“Ideeën spreken andere ideeën tegen en dat weerhoudt ons ervan om ze te geloven.” William James

Ware woorden van deze negentiende-eeuwse filosoof die ik bijna dagelijks in mijn praktijk tegenkom. De cliënt heeft allerlei ideeën en overtuigingen over zichzelf, anderen en de wereld. Deze zijn ontstaan door talloze ervaringen en boodschappen van anderen. Sommige overtuigingen zijn volstrekt onrealistisch en werken belemmerend. Enkele voorbeelden:

·       Ik doe alles verkeerd.
·       Als ik me kwetsbaar opstel, zullen mensen me afwijzen. 
·       Ik krijg veel kritiek, dus ik ben ongeschikt voor mijn werk. 

Je kunt de cliënt natuurlijk uitdagen om dit soort overtuigingen los te laten en te vervangen door steunende overtuigingen als:

·       Ik doe een heleboel dingen goed. 
·       Als ik me kwetsbaar opstel, zullen mensen me waarderen. 
·       Ik krijg veel kritiek, dus ik doe iets belangrijks. 

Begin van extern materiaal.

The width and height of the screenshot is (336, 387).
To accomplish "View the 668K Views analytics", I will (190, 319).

Dat werkt echter niet altijd. De cliënt weet rationeel dat de nieuwe overtuigingen beter zijn, maar ze voelen niet als ‘waar’. Vaak zit er dan een onbewuste kernovertuiging, die de belemmerende overtuigingen in stand houdt en de steunende varianten weerspreekt. Enkele voorbeelden van zulke kernovertuigingen zijn:

·       Ik ben een loser
·       Ik ben het niet waard om van te houden. 
·       Ik heb geen bestaansrecht. 

Petra (niet haar echte naam), een aantrekkelijke en zeer verzorgde vrouw van 35, heeft zich aangemeld voor therapie. Ze heeft last van onrust, stress en slapeloosheid. Ogenschijnlijk is haar leven op orde. Ze is gelukkig getrouwd, heeft twee gezonde kinderen en een leuke baan. Petra beschrijft zichzelf als extreem perfectionistisch. Alles moet goed gaan en alles moet kloppen. Haar uiterlijk en gedrag bevestigen dat helemaal. Na doorvragen worden de overtuigingen achter haar ‘moeten’ duidelijk:

·       Als ik iets niet goed doe, dan ga ik af. 
·       Als er iets niet klopt in mijn leven, dan ben ik niet oké.

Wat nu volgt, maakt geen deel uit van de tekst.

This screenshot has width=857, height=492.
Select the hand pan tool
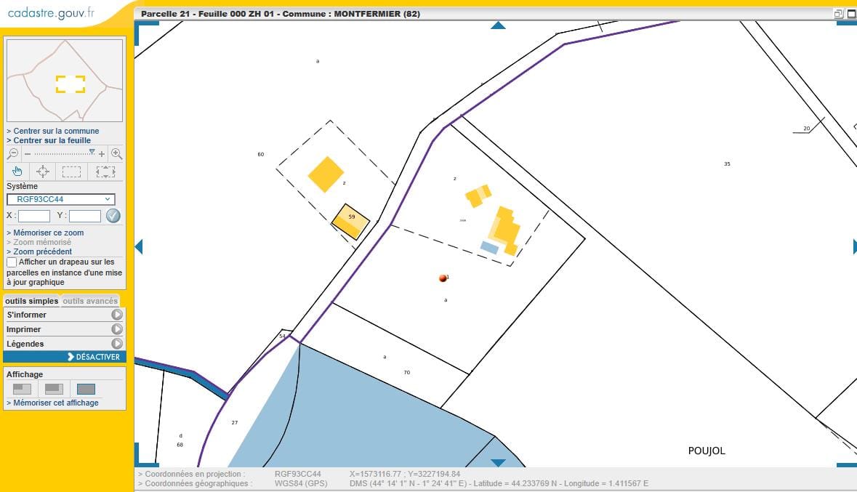17,172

Als ik deze overtuigingen uitdaag, beseft ze vrij snel dat ze niet realistisch zijn. Maar ze voelen als ‘waarheid’ en ze kan ze niet loslaten. Verder doorvragen onthult haar onbewuste kernovertuiging:

·       Ik mag er niet zijn.

Ze blijkt een ongewenst kind te zijn, dat van jongs af aan gevoeld heeft geen plek te mogen innemen. Alleen door mooi, slim en lief te zijn, kon ze waardering oogsten en een plaats in het gezin veroveren. 

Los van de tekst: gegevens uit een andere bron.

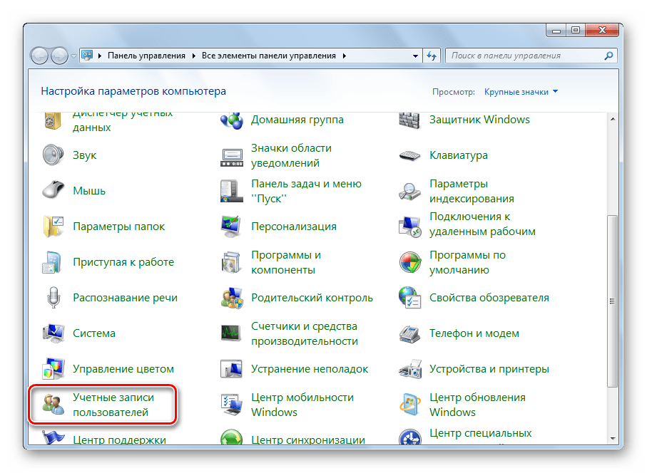647x473 pixels.
Task: Open the Персонализация icon
Action: [232, 227]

Door haar kernovertuiging op gevoelsniveau te veranderen, kan ze haar andere belemmerende overtuigingen en het bijbehorende ‘moeten’ loslaten. Ze mag nu van zichzelf fouten maken en kan lachen om dingen die niet kloppen. Petra voelt nu dat ze er mag zijn en kan weer rustig slapen.